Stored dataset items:
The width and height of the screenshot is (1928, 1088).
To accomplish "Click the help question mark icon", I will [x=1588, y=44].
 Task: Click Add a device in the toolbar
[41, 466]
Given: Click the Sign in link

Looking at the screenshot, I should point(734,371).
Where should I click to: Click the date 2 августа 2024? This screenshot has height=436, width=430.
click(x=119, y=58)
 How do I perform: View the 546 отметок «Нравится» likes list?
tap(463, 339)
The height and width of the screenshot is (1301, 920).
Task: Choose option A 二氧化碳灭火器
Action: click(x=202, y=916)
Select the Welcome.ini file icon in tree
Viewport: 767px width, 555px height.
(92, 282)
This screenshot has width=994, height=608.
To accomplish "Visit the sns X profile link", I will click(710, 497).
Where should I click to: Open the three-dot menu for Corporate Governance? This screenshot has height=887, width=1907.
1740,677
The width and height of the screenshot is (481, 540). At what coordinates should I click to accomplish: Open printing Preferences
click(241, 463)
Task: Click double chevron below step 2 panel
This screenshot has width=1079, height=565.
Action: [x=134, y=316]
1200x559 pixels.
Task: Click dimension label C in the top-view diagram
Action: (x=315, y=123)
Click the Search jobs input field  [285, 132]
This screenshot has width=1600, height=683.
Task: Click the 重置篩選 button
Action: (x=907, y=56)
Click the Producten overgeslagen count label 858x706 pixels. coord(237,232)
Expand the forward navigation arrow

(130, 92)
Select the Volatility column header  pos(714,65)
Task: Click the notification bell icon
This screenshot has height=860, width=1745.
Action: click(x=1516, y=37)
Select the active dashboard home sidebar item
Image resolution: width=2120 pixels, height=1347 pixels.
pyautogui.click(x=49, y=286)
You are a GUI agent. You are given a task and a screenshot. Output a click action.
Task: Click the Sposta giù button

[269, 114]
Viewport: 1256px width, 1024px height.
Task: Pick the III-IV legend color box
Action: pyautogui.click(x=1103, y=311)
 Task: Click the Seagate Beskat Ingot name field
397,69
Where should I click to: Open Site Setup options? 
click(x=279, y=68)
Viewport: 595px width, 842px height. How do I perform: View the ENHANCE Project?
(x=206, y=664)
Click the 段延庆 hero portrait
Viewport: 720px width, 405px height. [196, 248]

WHAT TO PRODUCE: Each line shown above must be repeated exactly.

RESPONSE AREA:
The width and height of the screenshot is (1928, 1088).
To accomplish "Click the help question mark icon", I will [x=1588, y=44].
 Task: Click Add a device in the toolbar
[41, 466]
Given: Click the Sign in link

Looking at the screenshot, I should point(734,371).
Where should I click to: Click the date 2 августа 2024? This screenshot has height=436, width=430.
click(x=119, y=58)
 How do I perform: View the 546 отметок «Нравится» likes list?
tap(463, 339)
The height and width of the screenshot is (1301, 920).
Task: Choose option A 二氧化碳灭火器
Action: click(x=202, y=916)
Select the Welcome.ini file icon in tree
Viewport: 767px width, 555px height.
(92, 282)
This screenshot has width=994, height=608.
To accomplish "Visit the sns X profile link", I will click(710, 497).
Where should I click to: Open the three-dot menu for Corporate Governance? This screenshot has height=887, width=1907.
1740,677
The width and height of the screenshot is (481, 540). At what coordinates should I click to accomplish: Open printing Preferences
click(241, 463)
Task: Click double chevron below step 2 panel
This screenshot has width=1079, height=565.
Action: [x=134, y=316]
1200x559 pixels.
Task: Click dimension label C in the top-view diagram
Action: (x=315, y=123)
Click the Search jobs input field  [285, 132]
This screenshot has width=1600, height=683.
Task: Click the 重置篩選 button
Action: (x=907, y=56)
Click the Producten overgeslagen count label 858x706 pixels. coord(237,232)
Expand the forward navigation arrow

(130, 92)
Select the Volatility column header  pos(714,65)
Task: Click the notification bell icon
This screenshot has height=860, width=1745.
Action: click(x=1516, y=37)
Select the active dashboard home sidebar item
Image resolution: width=2120 pixels, height=1347 pixels.
pyautogui.click(x=49, y=286)
You are a GUI agent. You are given a task and a screenshot. Output a click action.
Task: Click the Sposta giù button

[269, 114]
Viewport: 1256px width, 1024px height.
Task: Pick the III-IV legend color box
Action: pyautogui.click(x=1103, y=311)
 Task: Click the Seagate Beskat Ingot name field
397,69
Where should I click to: Open Site Setup options? 
click(x=279, y=68)
Viewport: 595px width, 842px height. How do I perform: View the ENHANCE Project?
(x=206, y=664)
Click the 段延庆 hero portrait
Viewport: 720px width, 405px height. [196, 248]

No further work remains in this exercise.